─── Records supplied ───

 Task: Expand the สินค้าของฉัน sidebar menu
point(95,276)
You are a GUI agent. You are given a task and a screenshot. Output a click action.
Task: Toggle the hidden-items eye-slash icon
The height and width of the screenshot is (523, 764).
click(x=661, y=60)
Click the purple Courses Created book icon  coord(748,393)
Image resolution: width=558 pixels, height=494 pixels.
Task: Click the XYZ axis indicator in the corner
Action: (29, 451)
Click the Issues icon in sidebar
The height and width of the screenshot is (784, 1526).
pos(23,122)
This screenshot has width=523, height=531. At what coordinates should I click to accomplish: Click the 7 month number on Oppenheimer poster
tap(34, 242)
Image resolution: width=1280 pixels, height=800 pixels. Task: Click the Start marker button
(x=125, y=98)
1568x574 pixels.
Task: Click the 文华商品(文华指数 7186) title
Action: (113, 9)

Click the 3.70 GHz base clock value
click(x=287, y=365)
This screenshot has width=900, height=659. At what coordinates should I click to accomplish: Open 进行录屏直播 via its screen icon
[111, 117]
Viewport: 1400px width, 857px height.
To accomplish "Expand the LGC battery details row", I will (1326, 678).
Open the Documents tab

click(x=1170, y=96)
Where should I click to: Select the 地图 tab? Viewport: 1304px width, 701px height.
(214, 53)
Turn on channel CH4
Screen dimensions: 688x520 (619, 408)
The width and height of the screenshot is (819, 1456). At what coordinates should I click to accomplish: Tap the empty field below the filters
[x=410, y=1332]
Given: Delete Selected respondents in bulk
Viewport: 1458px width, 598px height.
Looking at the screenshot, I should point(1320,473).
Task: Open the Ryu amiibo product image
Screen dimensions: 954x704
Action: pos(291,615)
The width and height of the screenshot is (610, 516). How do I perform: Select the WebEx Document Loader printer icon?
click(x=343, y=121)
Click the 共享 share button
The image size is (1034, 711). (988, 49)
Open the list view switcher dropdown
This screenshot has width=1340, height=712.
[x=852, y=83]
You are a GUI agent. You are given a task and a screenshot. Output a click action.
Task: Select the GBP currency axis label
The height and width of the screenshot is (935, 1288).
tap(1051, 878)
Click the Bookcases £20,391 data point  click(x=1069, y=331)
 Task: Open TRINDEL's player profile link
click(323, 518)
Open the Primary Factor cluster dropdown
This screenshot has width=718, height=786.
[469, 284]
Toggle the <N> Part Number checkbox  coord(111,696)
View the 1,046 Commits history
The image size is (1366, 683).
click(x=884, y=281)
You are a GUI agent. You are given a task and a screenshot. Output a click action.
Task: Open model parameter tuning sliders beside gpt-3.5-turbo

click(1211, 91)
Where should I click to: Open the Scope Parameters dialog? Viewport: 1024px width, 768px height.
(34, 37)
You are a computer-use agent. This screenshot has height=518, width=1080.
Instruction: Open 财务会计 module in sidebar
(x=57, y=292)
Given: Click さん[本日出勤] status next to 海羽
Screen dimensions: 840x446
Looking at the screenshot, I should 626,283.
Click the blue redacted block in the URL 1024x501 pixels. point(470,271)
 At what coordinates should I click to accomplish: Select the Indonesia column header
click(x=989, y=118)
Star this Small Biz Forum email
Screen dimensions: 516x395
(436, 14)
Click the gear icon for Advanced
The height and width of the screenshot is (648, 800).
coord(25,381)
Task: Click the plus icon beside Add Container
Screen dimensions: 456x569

───

Instructions to follow:
Using the entries above, restate word for word every line from the one that contains "Click the blue" through the last.

Completed task:
Click the blue redacted block in the URL 1024x501 pixels. point(470,271)
 At what coordinates should I click to accomplish: Select the Indonesia column header
click(x=989, y=118)
Star this Small Biz Forum email
Screen dimensions: 516x395
(436, 14)
Click the gear icon for Advanced
The height and width of the screenshot is (648, 800).
coord(25,381)
Task: Click the plus icon beside Add Container
Screen dimensions: 456x569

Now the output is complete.